◆ **Work to do**
Please return the listing below word for word, starting at its first line and ending at the line that contains "coord(1103,30)". Leave the pictures out of your answer.

◆ **Data lines**
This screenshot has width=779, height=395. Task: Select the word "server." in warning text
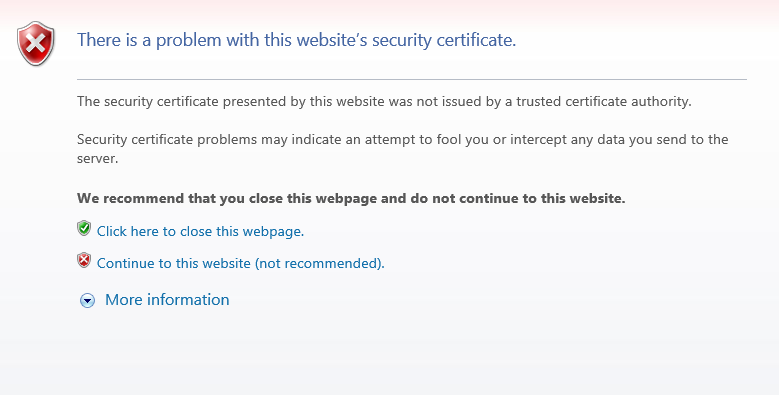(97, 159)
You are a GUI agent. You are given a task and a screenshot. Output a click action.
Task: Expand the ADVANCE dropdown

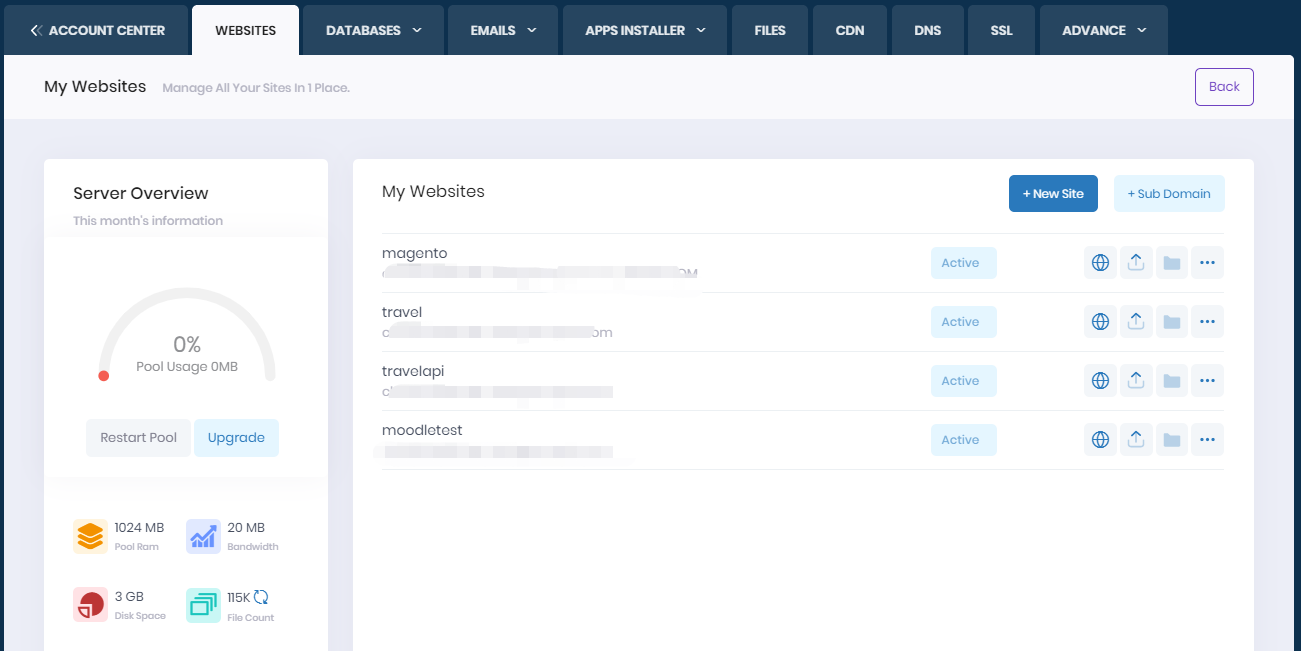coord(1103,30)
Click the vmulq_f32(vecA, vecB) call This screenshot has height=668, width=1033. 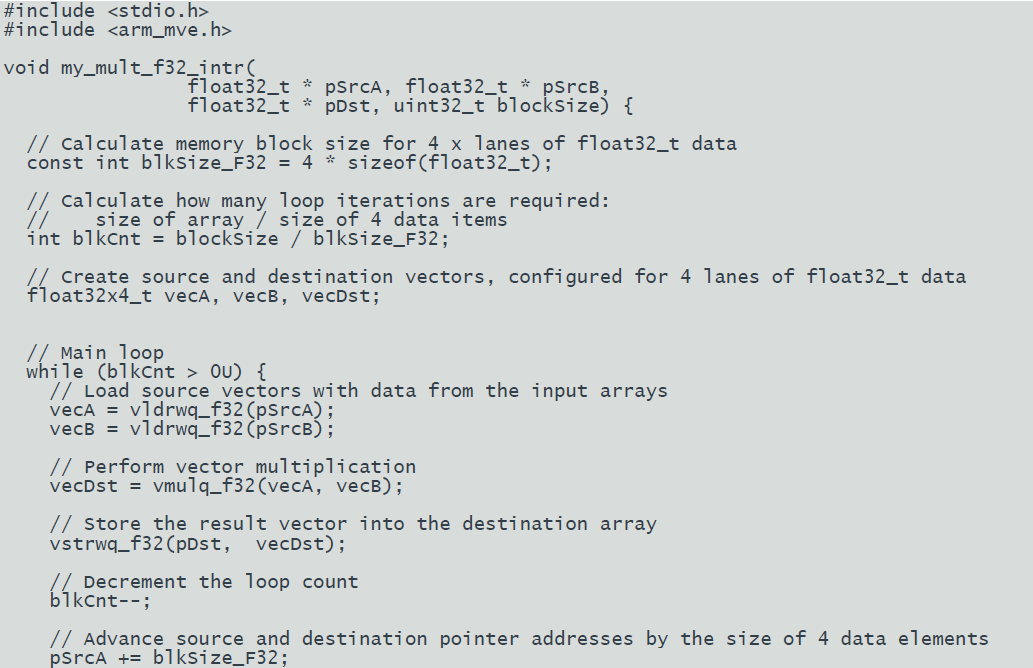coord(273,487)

◆ **Full output**
This screenshot has width=779, height=395. Task: Select the word "server." in warning text
(97, 159)
You are a GUI agent. You are given a task and a screenshot. Output a click action.
Task: Expand the ADVANCE dropdown

coord(1103,30)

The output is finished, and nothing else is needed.